Negotiation is not a waste of time
For some reason, there are attorneys out there, and especially divorce and family law attorneys, who think attempting to resolve issues outside of court is a waste of time.
I had an evidentiary hearing in a case recently. There is actually a rule that requires the parties to meet and attempt to resolve their conflict prior to the hearing. That rule can be found in Arizona Rules of Family Law Procedure, Rule 47(G). The rule states that the parties shall meet and confer and submit a joint written resolution statement to the court detailing any issues the parties agreed to and which issues are left for the judge to decide. Opposing counsel couldn’t be bothered with that. I asked about the joint report, and she said she would write one herself and I could write one for my side. This is actually common practice in the family law bar.

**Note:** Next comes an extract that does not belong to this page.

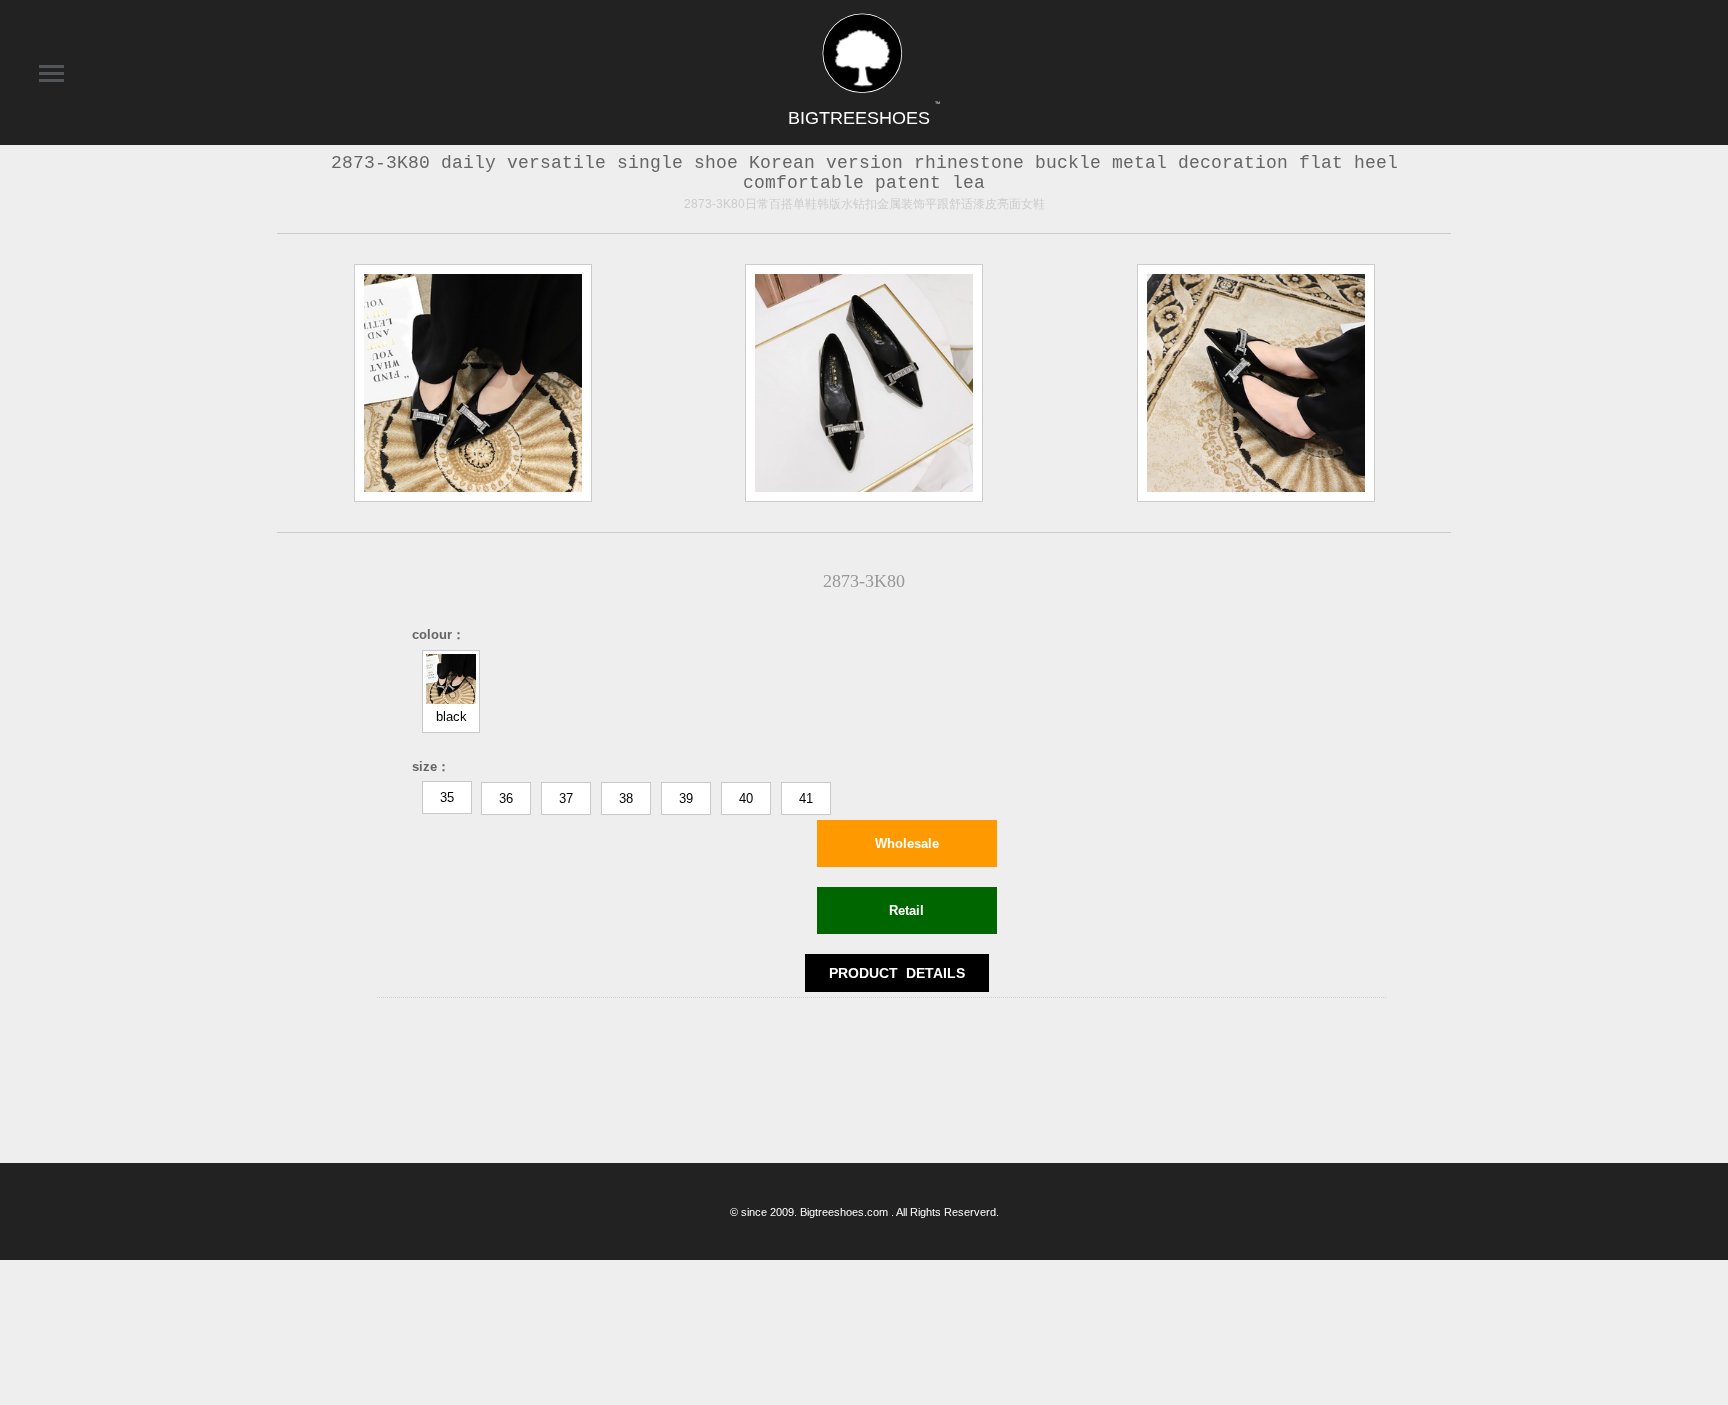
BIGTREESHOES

I had another case where the other party did not have an attorney. My client was the one who told me that meeting before the hearing was a waste of time. Seems their disagreements had gone on for years and years with no resolution. I insisted that we meet and confer before the trial. It wasn’t so much because I’m a stickler for the rules (rules are meant to be bent), but that I just believe in the power of negotiation and compromise. There were a total of four contested issues in the case. We sat down and went through them one by one. After about two hours, we had managed to come to a resolution on two of them. Our scheduled trial was set for an hour. Each party gets half of that time. Typically, some of the time is taken up by preliminary matters such as swearing in the parties and announcing the case. So in the end, we had perhaps 20 minutes to make our case. I am convinced that had we not settled those two issues, we would have run out of time and my client would have had to wait even longer for a new hearing to be scheduled before his concerns could be heard. In other words, negotiating and compromise were keys to swift justice. (We ended up winning on the main issue).
The processes of meeting (preferably in person) and negotiating settlements are good to do even if the parties cannot ultimately come to an agreement on the big items. First, it allows the issues to be narrowed for trial, as happened in the positive case I just mentioned. Second, in family law cases, the parties often must maintain some kind of relationship after court, especially when children are involved. Preserving those relationships is critical to long-term happiness and mental health. Meeting and negotiating allows both parties to see the case from the perspective of the other. It fosters cooperation and understanding. Additionally, there is an issue of environment. How much easier is it to come to an agreement while sitting around a table, than in a court room where both parties are separated by attorneys on the inside of them, they are at two separate tables, and in front of them sits an authority figure in a dark robe? Lastly, there is something wonderful that happens when people voluntarily enter into an agreement. They tend to be happier with the agreement, and they tend to be more inclined to follow it in the future if it’s something they helped create. It makes sense doesn’t it? Who wants to follow the dictates of a piece of paper that a judge forced upon them?
The next time you are looking for an attorney to handle you family law matter, one of the questions you should ask them is what they do to avoid the expense of a trial and to find meaningful ways to settle your case. Statistically, you will be happier in the long run if you do.